If you’re not in the mood for Wednesday Night Shooters, spend your evenings taking in a more wholesome evening of music in the Sarah P. Duke Gardens. While I can’t promise you’ll hear “Mr. Brightside” or your favorite 2000s bops, local artists from a variety of genres will be there to perform. Shows begin June 12 and run until July 17. Tickets are $10 for Duke students.
Watch the team that inspired the 1988 classic “Bull Durham” and, if you’re lucky, you can even see a player hit a baseball into the famous bull. (As Crash Davis, played by Kevin Costner, said: “He hit the f—king bull. Guy gets a free steak.”) Cheer for that player, and if you ask nicely, maybe he’ll share? Games occur at least once a week even up to five times in a week and go through September. The Bulls even host special nights like Pride night (June 5) and Food Truck Fridays (every Friday). Go take part in America’s favorite pastime and cheer on one of the most famous minor league teams!
Trade in the Duke bubble for one that's a little more fun (and soapy). Participate in a truly one of a kind event and embrace your inner child at Chapel Hill’s Bubble Festival on July 27. There will be live music, food trucks and the “BIGGEST bubbles of your life.” Bubble Festival will take place at the Chapel Church in Chapel Hill. It's sure to be an unbelieBUBBLy fun time.

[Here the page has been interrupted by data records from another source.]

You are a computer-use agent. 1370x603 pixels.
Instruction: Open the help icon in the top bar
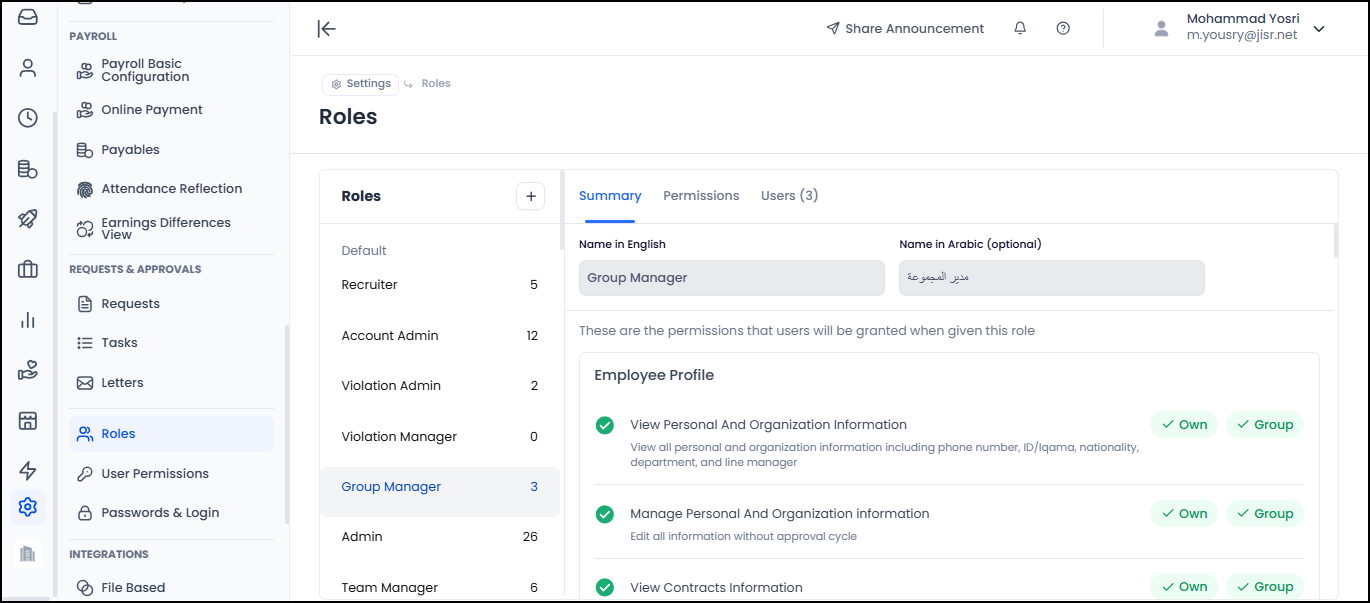coord(1063,28)
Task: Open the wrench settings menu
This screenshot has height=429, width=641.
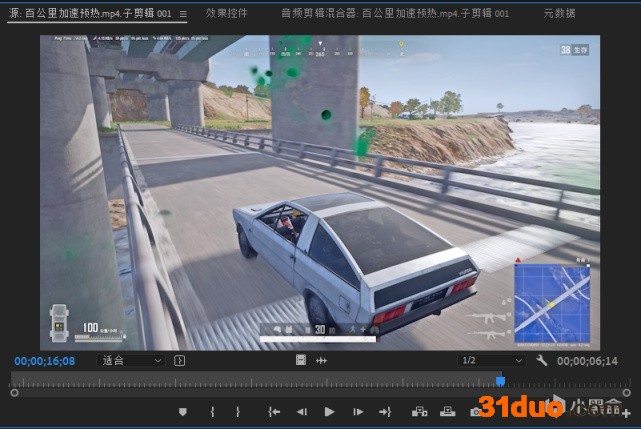Action: tap(542, 361)
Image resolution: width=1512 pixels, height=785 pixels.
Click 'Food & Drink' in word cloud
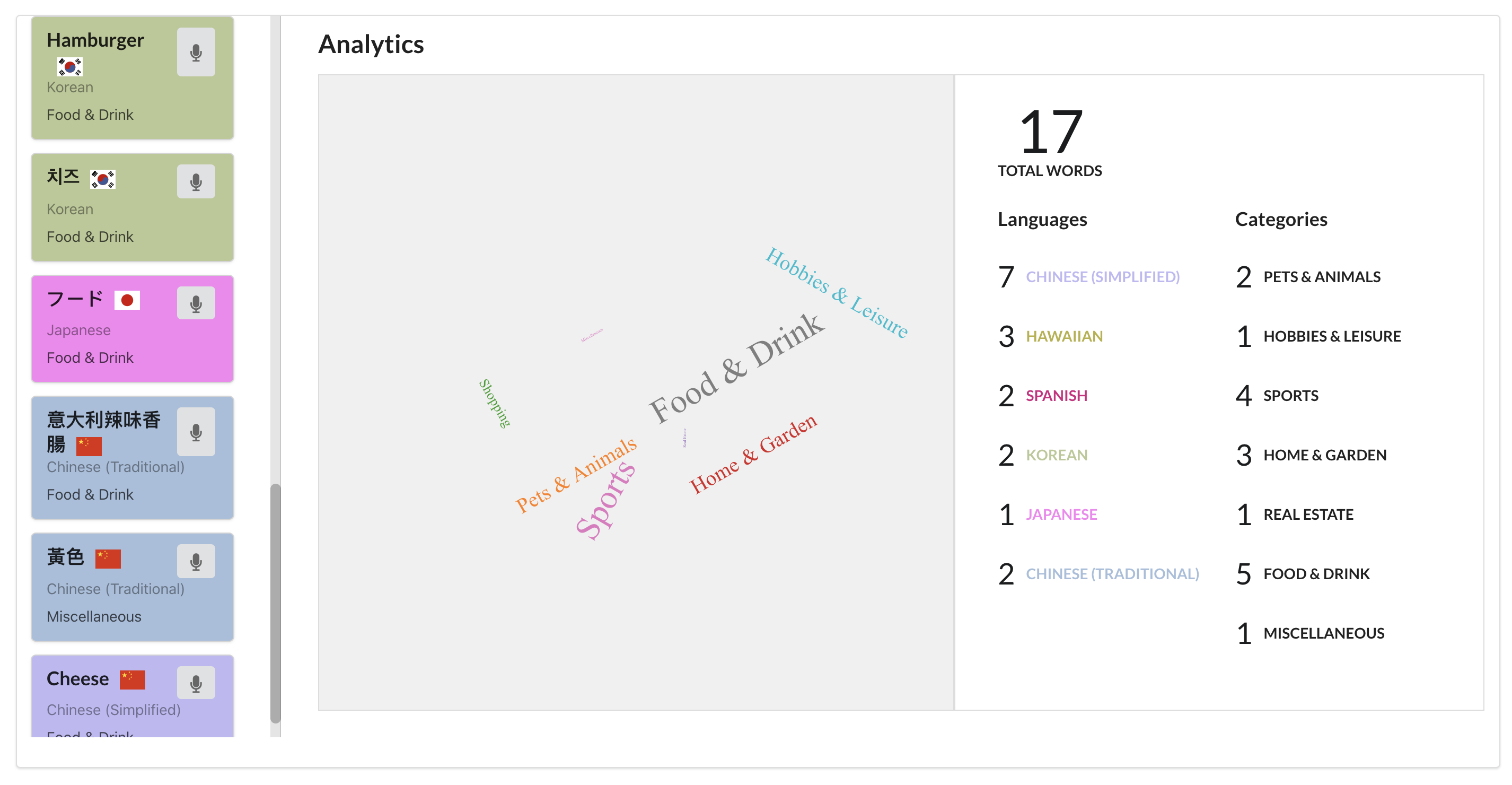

If you really miss your history seminar, get your fix by learning about one of Durham’s most successful and significant residents. Pauli Murray was a civil rights activist, an architect of the women’s rights movement, the first female episcopal priest, a poet and a brilliant legal scholar. Beginning at the Pauli Murray house, this walking tour will teach you about Murray, her accomplishments and the history of racial segregation in Durham. Take a tour on June 22. Unlike your history seminar, you probably won’t have an essay due at the end of this.
You can also learn about Durham’s civil rights history as a whole. From Ann Atwater and C.P. Ellis to “Black Wall Street,” Durham has a long history that students seldom learn about. Educate yourself about the inspiring individuals who called Durham home long before we came to Duke. Tours occur every third Saturday of the month at 10 a.m., starting at the Durham Farmers’ Market. Tickets are free.
Celebrate Juneteenth, a day to commemorate the abolition of Slavery in the United States. There will be a celebration in Downtown Durham on June 15. Come listen to inspiring stories, hear music, visit food trucks and learn about the history of struggle and freedom that took place over 150 years ago. Come one, come all because admission is free.
Grab delicious fruits and veggies and reduce your carbon footprint at the same time! Embrace your inner Leslie Knope and “get your chard on”! Visit Durham’s Farmers’ Market on Wednesdays 3 to 6 p.m. or on Saturdays 8 a.m. to noon. The market is located at Durham Central Park.
If this list wasn’t exhaustive enough, check out Eventbrite or Discover Durham for more. Happy exploring!